感覚的には、(もともと賃貸住宅ではない)空き家を所有している人は、それほど困っているわけではなく、従ってリスクを冒してまで賃貸する必要性を感じていない状況があると思われます。そんな空き家を自治体を通して低所得者に貸す、という行為にどれほどの安心感や事業性を感じるのか、でしょう。
貸せるようにするために、基準に合わせるためにリフォームが必要な場合は、その補助をするというのは良いと思います、やはり、賃貸収入を得るために投資しようという事業意欲が不可欠です。
この基準がまた大きな障壁となりそうです。おそらく空き家となっている物件は昭和56年以前に建てられており、耐震性が不十分であることが多いと考えられます。おそらく、貸せるようにするためには耐震性を確保しなければならず、耐震改修を含むリフォームとなるとかなり高額の投資をしなければなりません。
やっぱり所有物件をそのまま空き家にして活用していない人が事業意欲を持つかどうか、ということになります。

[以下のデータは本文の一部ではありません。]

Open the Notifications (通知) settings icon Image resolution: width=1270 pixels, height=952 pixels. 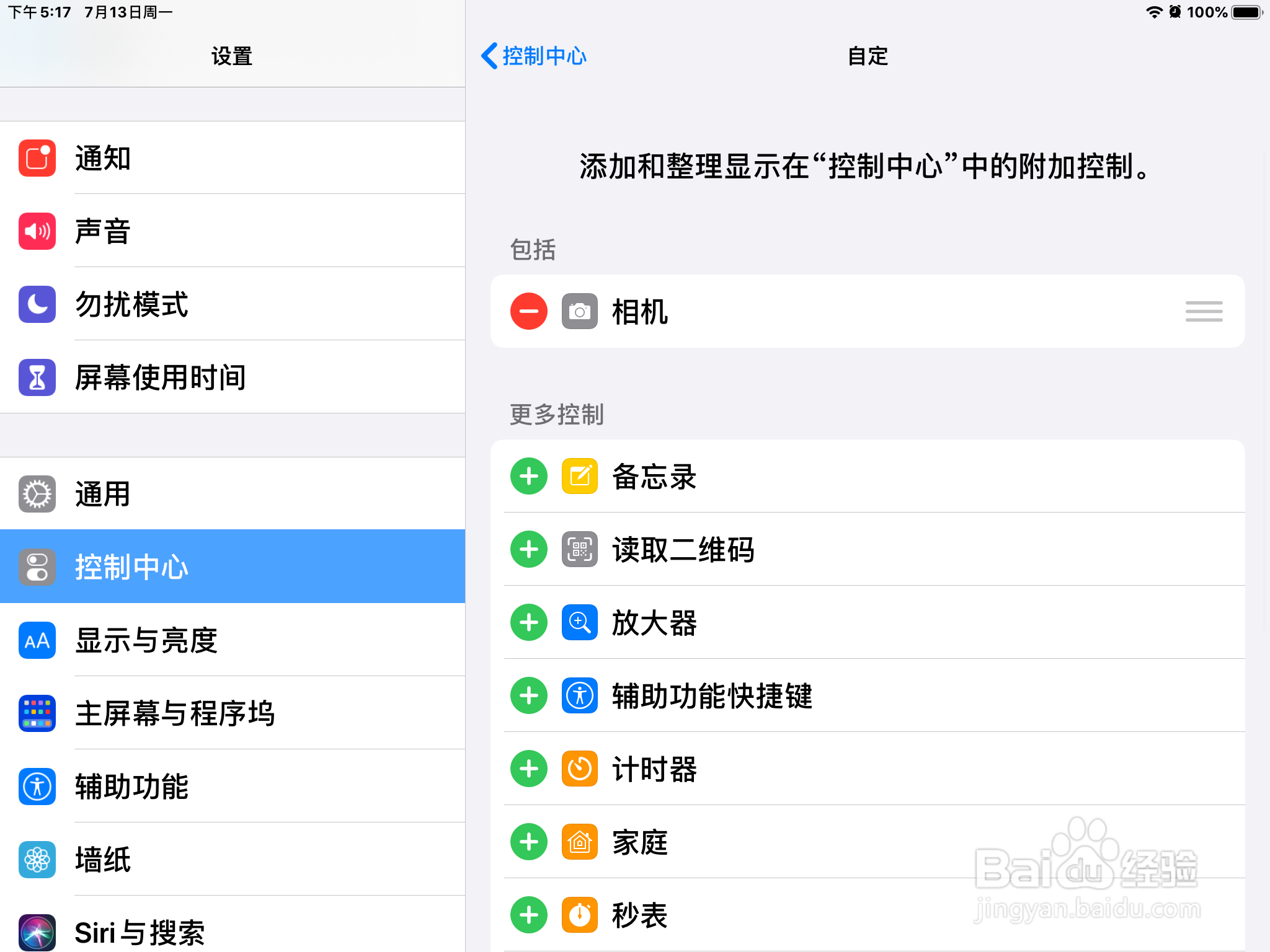(x=37, y=157)
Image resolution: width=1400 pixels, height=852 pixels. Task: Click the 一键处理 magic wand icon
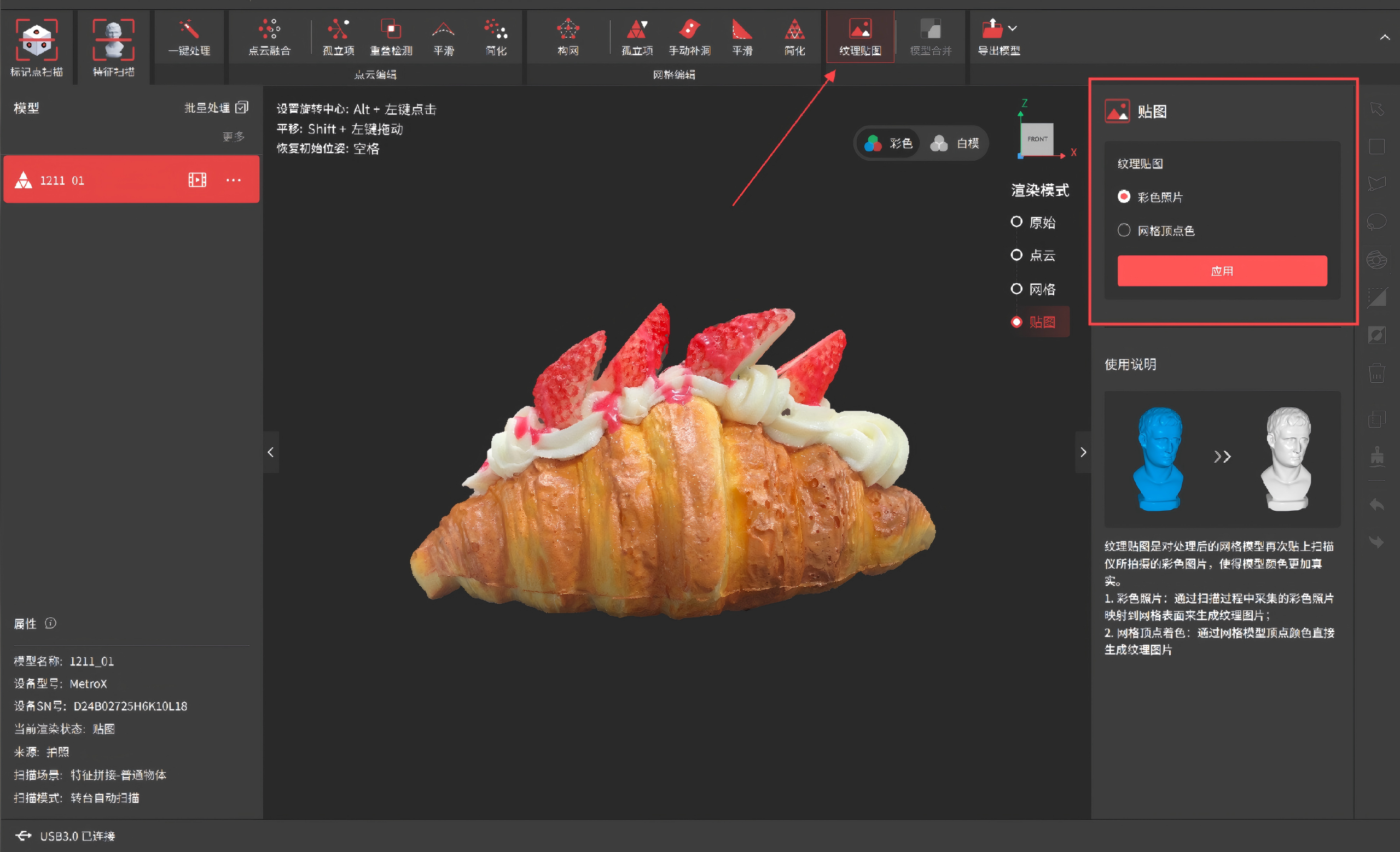tap(189, 30)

となると事業意欲のある人(不動産事業者?)に一旦借り上げてもらってから低所得者向け住宅として貸し出す、という仕組みにした方が効果が上がるかもしれませんね。
ところで、もともと借り上げによる公営住宅は制度としてあります。1戸から、期限を定めて借りられるので、空き家もこの制度で公営住宅として借り上げられるはずです。
何が違うのでしょうか?
借り上げ公営住宅であれば、自治体が借り上げる=借り上げ料(相場家賃程度)を自治体が所有者に払う、賃貸収入(民間家賃の1/3程度)が自治体に入る、という仕組みになります。
今回の制度は所有者が貸す=賃貸収入(民間家賃の1/3程度)は所有者に入る、家賃補助(どれくらいの割合を補助するかはまだ不明)も所有者に入る、という仕組みになりそうです。所有者は賃貸収入と家賃補助が入るようになりますので、きっと所得税もよけいに払うことになるのでしょう。
こうしてみると、自治体にとっては公営住宅のために借り上げ料を払うより、家賃補助だけで済ませた方が負担が小さい(=取り組みやすいでしょ?)、ということになります。
一方の所有者にとっては自治体に借り上げてもらった方が賃貸住宅経営をする必要はありませんので「借り上げ制度」の方が絶対に楽。家賃補助が相場家賃との差額を補助するシミにならなければ、借り上げ制度の方が収入も多くなる可能性があり、そうなれば借り上げ制度の方がお得。
つまり、つまり、これは空き家活用政策というよりは、自治体にお得な住宅セーフティネット政策ということなりそうです。